▶ Required work
Copy out the entries verbatim, beginning at the line that contains "You are a computer-use agent. Viewport: 800px" and stopping after the line that contains "pos(643,1094)".
——
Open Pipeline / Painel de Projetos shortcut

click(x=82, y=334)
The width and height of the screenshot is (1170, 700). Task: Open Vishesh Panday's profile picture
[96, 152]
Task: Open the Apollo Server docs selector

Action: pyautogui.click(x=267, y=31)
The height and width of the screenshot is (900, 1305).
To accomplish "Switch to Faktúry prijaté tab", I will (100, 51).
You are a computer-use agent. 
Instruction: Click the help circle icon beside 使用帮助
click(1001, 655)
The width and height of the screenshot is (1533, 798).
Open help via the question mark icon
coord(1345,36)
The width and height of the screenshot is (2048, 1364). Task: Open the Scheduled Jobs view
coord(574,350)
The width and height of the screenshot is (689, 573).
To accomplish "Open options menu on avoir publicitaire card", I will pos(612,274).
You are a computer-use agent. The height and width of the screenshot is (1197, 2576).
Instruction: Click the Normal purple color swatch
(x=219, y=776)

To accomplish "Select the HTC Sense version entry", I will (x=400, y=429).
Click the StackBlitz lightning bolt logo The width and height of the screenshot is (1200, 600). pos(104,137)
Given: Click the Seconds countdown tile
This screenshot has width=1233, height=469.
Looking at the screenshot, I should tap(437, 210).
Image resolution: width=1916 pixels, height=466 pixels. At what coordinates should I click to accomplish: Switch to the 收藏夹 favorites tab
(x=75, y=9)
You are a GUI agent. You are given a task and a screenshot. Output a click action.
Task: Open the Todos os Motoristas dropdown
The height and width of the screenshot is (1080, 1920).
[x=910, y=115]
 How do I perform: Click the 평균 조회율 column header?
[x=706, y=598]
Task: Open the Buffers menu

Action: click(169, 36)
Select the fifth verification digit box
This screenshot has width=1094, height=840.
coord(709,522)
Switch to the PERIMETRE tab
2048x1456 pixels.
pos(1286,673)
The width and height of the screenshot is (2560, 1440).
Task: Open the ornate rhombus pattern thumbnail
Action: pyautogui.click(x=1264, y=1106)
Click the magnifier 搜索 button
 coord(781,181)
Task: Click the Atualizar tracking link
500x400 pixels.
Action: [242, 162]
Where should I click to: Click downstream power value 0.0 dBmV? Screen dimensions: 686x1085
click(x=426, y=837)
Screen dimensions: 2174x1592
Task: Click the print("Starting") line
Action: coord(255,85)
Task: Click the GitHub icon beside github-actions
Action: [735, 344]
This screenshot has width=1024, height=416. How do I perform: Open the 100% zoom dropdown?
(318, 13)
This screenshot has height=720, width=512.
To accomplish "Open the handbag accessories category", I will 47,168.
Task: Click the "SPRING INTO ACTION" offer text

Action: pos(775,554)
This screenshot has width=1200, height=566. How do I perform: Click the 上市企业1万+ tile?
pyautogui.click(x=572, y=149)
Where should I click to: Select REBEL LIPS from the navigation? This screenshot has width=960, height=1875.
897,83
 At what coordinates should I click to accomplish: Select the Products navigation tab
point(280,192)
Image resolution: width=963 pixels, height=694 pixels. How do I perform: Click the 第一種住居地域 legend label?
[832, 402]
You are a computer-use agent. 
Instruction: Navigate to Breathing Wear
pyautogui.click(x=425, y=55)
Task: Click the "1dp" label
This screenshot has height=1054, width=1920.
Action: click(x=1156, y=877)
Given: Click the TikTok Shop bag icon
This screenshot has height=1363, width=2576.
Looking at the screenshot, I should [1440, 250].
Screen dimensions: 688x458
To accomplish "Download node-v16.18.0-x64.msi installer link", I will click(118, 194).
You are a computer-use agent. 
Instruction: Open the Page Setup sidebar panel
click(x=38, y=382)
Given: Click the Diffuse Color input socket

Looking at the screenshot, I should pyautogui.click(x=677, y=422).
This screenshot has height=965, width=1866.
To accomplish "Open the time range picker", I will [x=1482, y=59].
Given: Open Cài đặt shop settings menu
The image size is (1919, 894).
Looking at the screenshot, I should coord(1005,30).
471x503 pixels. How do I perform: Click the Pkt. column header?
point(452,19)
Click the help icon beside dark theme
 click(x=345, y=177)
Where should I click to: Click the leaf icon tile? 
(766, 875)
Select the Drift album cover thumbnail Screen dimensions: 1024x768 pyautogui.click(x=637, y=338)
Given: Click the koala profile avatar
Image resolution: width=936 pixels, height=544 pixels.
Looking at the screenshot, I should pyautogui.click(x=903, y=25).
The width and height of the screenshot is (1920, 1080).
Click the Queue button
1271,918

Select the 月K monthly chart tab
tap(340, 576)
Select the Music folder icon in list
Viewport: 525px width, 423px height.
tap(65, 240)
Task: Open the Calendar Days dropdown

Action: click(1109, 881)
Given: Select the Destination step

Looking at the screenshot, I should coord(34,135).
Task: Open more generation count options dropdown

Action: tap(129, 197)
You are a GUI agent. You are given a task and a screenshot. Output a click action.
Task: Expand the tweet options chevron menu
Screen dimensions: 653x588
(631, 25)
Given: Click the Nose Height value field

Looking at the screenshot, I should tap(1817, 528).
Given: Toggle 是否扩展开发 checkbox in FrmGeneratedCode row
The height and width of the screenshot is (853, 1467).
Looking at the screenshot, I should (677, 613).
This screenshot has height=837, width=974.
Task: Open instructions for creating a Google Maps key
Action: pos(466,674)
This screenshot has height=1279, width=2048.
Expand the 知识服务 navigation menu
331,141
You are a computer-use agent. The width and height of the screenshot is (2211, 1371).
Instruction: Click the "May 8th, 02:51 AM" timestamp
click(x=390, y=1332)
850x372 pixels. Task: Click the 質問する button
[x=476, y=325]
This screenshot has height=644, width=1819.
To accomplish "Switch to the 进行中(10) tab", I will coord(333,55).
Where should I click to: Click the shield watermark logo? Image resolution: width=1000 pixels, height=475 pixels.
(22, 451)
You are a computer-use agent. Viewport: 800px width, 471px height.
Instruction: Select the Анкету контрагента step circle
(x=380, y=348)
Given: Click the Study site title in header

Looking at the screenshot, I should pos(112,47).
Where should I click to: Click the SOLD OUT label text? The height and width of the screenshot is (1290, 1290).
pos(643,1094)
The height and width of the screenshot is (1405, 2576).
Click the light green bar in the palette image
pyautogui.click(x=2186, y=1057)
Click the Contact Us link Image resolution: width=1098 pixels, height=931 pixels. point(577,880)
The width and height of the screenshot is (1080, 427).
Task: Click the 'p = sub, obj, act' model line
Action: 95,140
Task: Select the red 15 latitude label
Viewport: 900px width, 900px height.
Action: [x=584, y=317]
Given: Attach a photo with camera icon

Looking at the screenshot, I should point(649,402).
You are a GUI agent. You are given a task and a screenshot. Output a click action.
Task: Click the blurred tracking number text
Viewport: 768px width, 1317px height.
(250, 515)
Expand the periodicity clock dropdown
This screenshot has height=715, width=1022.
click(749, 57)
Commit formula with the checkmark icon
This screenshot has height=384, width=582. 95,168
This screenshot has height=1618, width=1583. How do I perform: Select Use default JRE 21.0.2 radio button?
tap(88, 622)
——
▶ Expected answer
You are a computer-use agent. Viewport: 800px width, 471px height.
Instruction: Select the Анкету контрагента step circle
(x=380, y=348)
Given: Click the Study site title in header

Looking at the screenshot, I should pos(112,47).
Where should I click to: Click the SOLD OUT label text? The height and width of the screenshot is (1290, 1290).
pos(643,1094)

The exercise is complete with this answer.